Aus parteitaktischer Sicht müsste die SPÖ Burgenland doch froh sein, Schwarz-Grün noch möglichst lange als Reibebaum zu haben?
Aus burgenländischer Sicht kann ein Herbsttermin für die Nationalratswahl Vor- und Nachteile haben. Nachteilig könnte sein, dass die nächste Bundesregierung bis zur Landtagswahl im Jänner 2025 gar noch nicht feststeht. Aber wir starren nicht auf den Bund, wir konzentrieren uns aufs Burgenland.
Lassen Sie uns noch ein wenig auf den Bund schauen: Sollte die SPÖ nach der Wahl den Kanzler stellen, hören dann die Querschüsse – pardon: Ratschläge – aus dem Burgenland auf?

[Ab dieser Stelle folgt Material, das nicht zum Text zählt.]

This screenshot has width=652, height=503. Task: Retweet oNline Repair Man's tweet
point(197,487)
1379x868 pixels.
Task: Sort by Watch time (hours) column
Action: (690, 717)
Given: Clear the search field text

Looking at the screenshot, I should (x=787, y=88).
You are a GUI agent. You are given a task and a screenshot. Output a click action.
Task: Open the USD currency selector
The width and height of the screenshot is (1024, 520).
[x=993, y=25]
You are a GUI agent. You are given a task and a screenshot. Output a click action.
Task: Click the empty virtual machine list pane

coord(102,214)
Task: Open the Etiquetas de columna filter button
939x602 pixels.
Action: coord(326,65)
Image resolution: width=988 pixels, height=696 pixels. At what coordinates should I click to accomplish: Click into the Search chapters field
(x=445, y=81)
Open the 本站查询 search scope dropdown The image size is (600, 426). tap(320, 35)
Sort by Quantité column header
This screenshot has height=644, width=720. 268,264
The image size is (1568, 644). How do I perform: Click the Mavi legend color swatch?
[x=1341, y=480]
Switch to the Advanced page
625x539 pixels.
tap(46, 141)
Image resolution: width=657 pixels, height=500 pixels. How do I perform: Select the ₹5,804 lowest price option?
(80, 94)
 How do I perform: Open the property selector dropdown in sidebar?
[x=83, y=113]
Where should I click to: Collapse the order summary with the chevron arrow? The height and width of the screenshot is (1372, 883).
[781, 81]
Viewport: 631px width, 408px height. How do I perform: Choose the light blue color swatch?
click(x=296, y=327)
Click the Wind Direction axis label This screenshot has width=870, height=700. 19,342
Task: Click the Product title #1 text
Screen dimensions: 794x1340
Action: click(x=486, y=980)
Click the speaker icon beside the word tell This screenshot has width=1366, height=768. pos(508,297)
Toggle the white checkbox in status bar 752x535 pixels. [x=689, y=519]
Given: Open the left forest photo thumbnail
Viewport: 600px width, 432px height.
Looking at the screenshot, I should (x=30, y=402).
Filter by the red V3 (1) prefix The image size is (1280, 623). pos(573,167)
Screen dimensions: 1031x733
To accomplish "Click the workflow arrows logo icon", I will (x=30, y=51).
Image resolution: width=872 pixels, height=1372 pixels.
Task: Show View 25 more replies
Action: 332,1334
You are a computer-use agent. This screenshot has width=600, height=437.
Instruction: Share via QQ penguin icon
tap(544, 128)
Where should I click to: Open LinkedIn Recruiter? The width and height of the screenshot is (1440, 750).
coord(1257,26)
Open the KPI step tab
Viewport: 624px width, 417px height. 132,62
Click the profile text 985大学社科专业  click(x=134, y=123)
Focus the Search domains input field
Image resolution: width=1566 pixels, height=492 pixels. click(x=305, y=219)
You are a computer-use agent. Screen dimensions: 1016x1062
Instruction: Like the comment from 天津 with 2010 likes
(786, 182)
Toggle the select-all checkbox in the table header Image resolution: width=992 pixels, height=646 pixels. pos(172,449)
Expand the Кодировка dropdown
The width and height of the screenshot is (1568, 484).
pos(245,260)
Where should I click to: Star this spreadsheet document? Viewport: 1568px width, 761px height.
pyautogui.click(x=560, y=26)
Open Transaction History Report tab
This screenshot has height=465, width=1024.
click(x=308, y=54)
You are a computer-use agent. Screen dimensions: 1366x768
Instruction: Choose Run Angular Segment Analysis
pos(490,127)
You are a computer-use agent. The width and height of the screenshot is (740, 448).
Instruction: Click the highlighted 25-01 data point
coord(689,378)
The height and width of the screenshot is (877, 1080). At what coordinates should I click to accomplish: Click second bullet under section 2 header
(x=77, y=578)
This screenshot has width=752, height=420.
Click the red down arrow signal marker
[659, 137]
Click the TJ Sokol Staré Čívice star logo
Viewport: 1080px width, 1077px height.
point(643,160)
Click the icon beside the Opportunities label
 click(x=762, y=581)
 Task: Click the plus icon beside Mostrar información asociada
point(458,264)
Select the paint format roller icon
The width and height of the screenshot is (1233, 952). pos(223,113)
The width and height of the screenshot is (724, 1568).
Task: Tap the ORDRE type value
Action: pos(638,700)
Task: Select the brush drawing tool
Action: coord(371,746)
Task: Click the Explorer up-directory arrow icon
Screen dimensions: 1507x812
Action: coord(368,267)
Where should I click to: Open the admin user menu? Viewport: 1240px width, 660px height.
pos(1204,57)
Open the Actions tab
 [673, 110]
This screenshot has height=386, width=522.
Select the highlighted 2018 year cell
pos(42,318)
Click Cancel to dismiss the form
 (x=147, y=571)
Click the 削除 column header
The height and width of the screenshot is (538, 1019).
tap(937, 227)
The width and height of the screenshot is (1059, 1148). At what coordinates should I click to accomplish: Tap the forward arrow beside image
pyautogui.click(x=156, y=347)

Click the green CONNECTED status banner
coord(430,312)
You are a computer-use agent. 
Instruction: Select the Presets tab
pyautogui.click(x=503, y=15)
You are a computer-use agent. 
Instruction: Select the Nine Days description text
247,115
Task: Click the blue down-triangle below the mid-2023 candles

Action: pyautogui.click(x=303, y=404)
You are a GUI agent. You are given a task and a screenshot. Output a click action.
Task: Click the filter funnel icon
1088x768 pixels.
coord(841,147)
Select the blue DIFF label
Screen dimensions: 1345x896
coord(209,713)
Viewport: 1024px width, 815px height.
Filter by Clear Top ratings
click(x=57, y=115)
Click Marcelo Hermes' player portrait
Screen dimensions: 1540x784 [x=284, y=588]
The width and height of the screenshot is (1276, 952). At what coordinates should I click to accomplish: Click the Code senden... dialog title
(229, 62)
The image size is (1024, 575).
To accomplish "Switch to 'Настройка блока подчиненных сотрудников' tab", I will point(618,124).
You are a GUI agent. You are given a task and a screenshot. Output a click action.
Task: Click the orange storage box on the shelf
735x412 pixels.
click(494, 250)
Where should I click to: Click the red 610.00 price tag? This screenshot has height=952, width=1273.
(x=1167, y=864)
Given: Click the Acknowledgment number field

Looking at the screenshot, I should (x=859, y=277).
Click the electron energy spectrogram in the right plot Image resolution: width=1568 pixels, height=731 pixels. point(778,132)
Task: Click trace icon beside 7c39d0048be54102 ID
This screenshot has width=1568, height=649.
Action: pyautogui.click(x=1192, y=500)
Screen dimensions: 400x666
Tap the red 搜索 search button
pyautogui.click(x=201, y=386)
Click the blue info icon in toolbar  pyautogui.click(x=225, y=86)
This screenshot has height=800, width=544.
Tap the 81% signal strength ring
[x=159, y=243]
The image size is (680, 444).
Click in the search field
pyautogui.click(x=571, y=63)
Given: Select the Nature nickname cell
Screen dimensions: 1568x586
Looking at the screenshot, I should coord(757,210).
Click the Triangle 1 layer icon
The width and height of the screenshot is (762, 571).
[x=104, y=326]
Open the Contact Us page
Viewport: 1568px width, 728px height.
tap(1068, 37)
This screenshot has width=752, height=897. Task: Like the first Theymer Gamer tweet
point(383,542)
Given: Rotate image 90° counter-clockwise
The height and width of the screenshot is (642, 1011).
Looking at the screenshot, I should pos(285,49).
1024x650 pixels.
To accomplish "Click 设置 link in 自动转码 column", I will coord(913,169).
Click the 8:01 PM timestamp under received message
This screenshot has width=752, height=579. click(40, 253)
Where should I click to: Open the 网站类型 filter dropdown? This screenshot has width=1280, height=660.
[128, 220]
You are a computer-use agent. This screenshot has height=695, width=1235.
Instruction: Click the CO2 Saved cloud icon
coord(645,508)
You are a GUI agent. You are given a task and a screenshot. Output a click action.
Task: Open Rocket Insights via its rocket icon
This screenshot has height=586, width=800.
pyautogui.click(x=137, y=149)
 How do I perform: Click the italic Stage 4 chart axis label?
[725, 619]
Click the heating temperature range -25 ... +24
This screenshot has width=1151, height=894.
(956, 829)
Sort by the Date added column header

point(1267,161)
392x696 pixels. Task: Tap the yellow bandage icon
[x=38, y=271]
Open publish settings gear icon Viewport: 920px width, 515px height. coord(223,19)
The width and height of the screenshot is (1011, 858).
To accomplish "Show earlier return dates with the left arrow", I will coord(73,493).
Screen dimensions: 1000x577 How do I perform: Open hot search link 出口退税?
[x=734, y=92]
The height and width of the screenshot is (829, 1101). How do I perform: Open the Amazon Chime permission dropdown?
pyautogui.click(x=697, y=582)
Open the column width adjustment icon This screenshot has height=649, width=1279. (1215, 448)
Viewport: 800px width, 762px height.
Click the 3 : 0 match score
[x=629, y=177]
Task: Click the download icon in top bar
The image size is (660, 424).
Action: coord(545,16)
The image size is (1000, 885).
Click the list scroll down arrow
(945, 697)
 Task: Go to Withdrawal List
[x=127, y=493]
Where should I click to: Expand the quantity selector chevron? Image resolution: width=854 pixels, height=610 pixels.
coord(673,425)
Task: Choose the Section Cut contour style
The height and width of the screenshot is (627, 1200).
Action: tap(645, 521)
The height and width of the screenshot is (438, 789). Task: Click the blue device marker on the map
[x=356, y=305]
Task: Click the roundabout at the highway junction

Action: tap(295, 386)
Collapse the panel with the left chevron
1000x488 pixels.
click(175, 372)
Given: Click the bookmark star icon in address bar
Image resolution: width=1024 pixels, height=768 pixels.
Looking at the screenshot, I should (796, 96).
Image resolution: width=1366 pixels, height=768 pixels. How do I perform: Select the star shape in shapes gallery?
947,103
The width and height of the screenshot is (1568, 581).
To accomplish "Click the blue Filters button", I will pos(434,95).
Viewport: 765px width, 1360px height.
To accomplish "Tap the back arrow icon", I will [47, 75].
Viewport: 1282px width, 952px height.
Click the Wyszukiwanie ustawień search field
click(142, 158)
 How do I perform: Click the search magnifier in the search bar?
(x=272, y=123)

Wir verlassen unseren eigenständigen Weg nicht. Man muss endlich zur Kenntnis nehmen, dass es im urbanen Wien andere Herausforderungen gibt als im ländlichen Burgenland. Seit 60 Jahren stellt die SPÖ im Burgenland den Landeshauptmann und seit 60 Jahren geht sie einen eigenen Weg. Uns werden immer gleich Querschüsse unterstellt. Als der Vorarlberger ÖVP-Landeshauptmann (Markus, Anm.) Wallner wegen des Finanzausgleichs gegen die eigene Bundespartei gewettert hat, war nie von einem Querschuss die Rede.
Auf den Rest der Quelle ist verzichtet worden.